1958/59Der Schäfer vom Trutzberg (AT/DE) d’Eduard von Borsody
Peter Ostermayr/Peter Ostermayr-Film KG (München-Geiselgasteig), 96 min. - av. Heidi Brühl (Hilda von Puechstein), Hans von Borsody (Lienhard, berger de Trutzberg), Franziska Kinz (Angela von Trutzberg), Karl Skraup (Melchior von Trutzberg), Herbert Tiede (Korbin von Puechstein), Paul Richter (le duc Albrecht de Bavière), Josef Sieber (Kassian Ziegenspoak), Walter Sedlmayr (Eberhard von Trutzberg), Angelika Hauff (Pernella), Ulrich Beiger (Heini von Seeburg). – Cf. supra, la version muette Die Trutze von Trutzberg de Peter Ostermayr en 1922. Tourné en Agfacolor au château de Burghausen, sur les rives du Wöhrsee et aux studios de Munich-Geiselgasteig. Dernier rôle de Paul Richter, jadis le Siegfried des Nibelungen de Fritz Lang (1924). – GB/US : The Shepherd from Trutzberg.
La télévision s’empare de Ganghofer dans une série de fabrication européenne : « Der Ochsenkrieg » (1987).
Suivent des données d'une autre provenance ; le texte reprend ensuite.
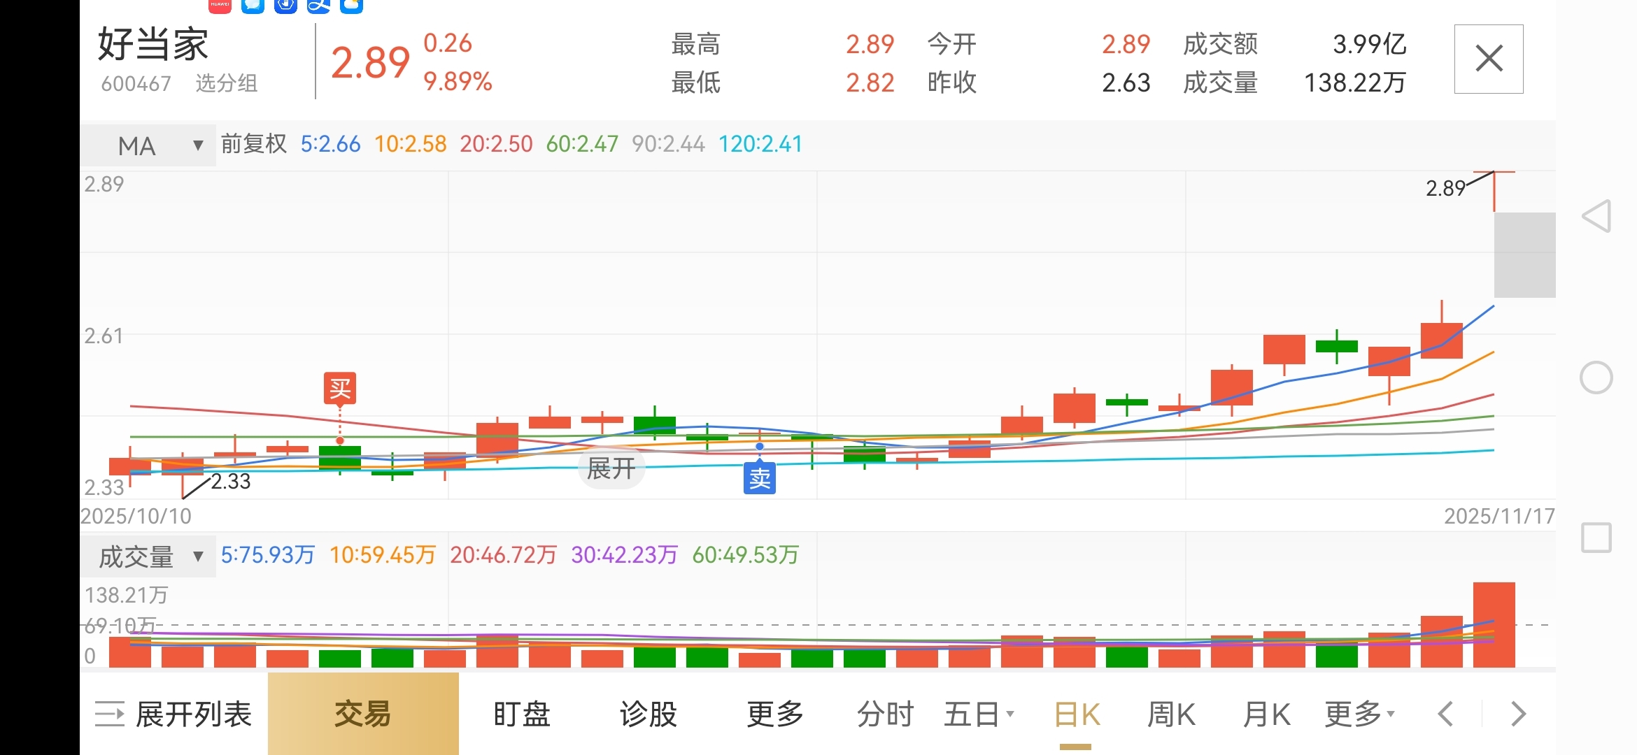Viewport: 1637px width, 755px height.
Task: Switch to the 周K tab
Action: (1171, 714)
1987(tv) Der Ochsenkrieg / The Ox War / Válka volu [Vojna volov] / La Guerre des bœufs (DE/AT/CS/FR) télésérie de Sigi Rothemund
Iduna Film GmbH Produktionsgesellschaft & Co. (München)-MR Film (Wien)-Slovensky Televizni (Bratislava)-Progefi (Paris)-Bayerischer Rundfunk BR (München)-ORF (ARD 8.10.-12.11.87), 6 x 50 min./322 min. – av. Stefan Behrens (le duc Ludwig), Massimo Girotti (Someier), Denise Virieux (Jula), Robert Hoffmann (Aschacher), Karl Merkatz (Runotter), Christian Spatzek (Lampert), Rolf Zacher (Malimmes), Herbert Fux (Franzikopus), Alexander Strobele (Marimpfel), Peter Debnar (le duc Heinrich), Svatopluk Matyás (Ernst von München), Vilma Jamnická (Starena). – Remake onéreux des films de 1920 et 1943, la version la plus fidèle du roman, mais « modernisée » par une bonne dose de violence, des anatomies dénudées et un casting international : allemand, autrichien, suisse, français, italien et tchèque. Un changement bienvenu du « Heimatfilm » local ! Tournage en Allemagne (château de Burghausen en Haute-Bavière), en République tchèque (châteaux de Zvikov, de Krivoklát et de Buchlov) et en Slovaquie (Jánská Dolina, prairies de Vazecké, villages de Laksárská Nová Ves et d’Ilanovo). - ES: Yula.